Canberra doesn't own national security

‘Canberra knows best’ simply doesn’t cut it in the national security arena. Anthony Bergin says we need a new federalism that recognises and integrates the role of Australia’s states and territories.

With the Commonwealth shake-up of its security arrangements through a new Home Affairs Ministry, there is an opportunity to better integrate the roles of the states and territories in security affairs.

It’s a conversation Australia’s policymakers need to have, as the states and territories contribute many of the powers and capabilities needed to support our overall effort in dealing with a wide range of national security issues.

All too often, national security has been run as a ‘top-down’ policy, with a tendency towards a Canberra-knows-best approach.
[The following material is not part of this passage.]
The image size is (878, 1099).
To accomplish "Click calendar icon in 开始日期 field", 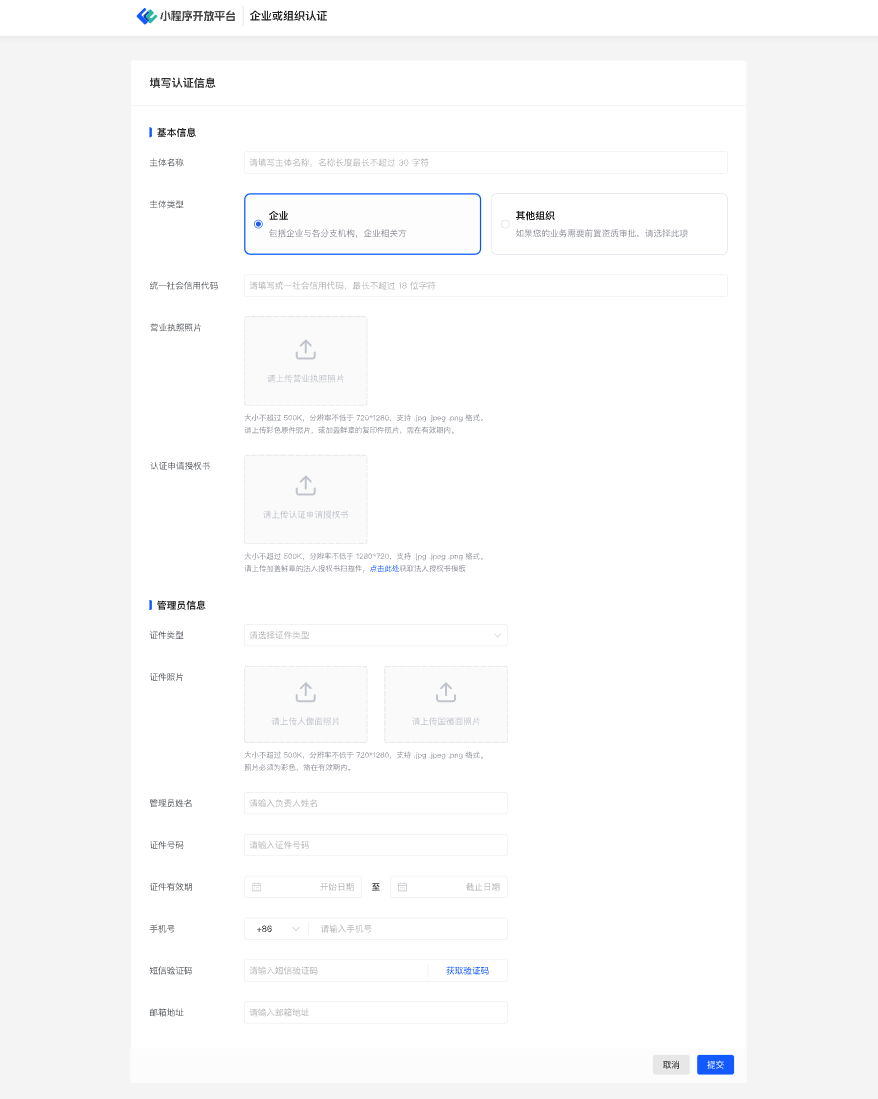I will [x=257, y=887].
This means that Commonwealth-State interactions can be a critical ‘rub point’ on national security issues.

Defence is constitutionally the only major area of government that is wholly funded federally. The Commonwealth also has jurisdiction for external affairs (there are some small state trade offices overseas), and the only real capability to advance national interests and prepare to defeat external threats to those interests.

Intelligence is essentially only a Commonwealth role (although a few states have crime commissions and police have intelligence capabilities). By and large the same holds true for border security.But it’s the states and territories that have a primary role in responding to many of the threats we face each day across a broad sweep of national security issues, particularly terrorism.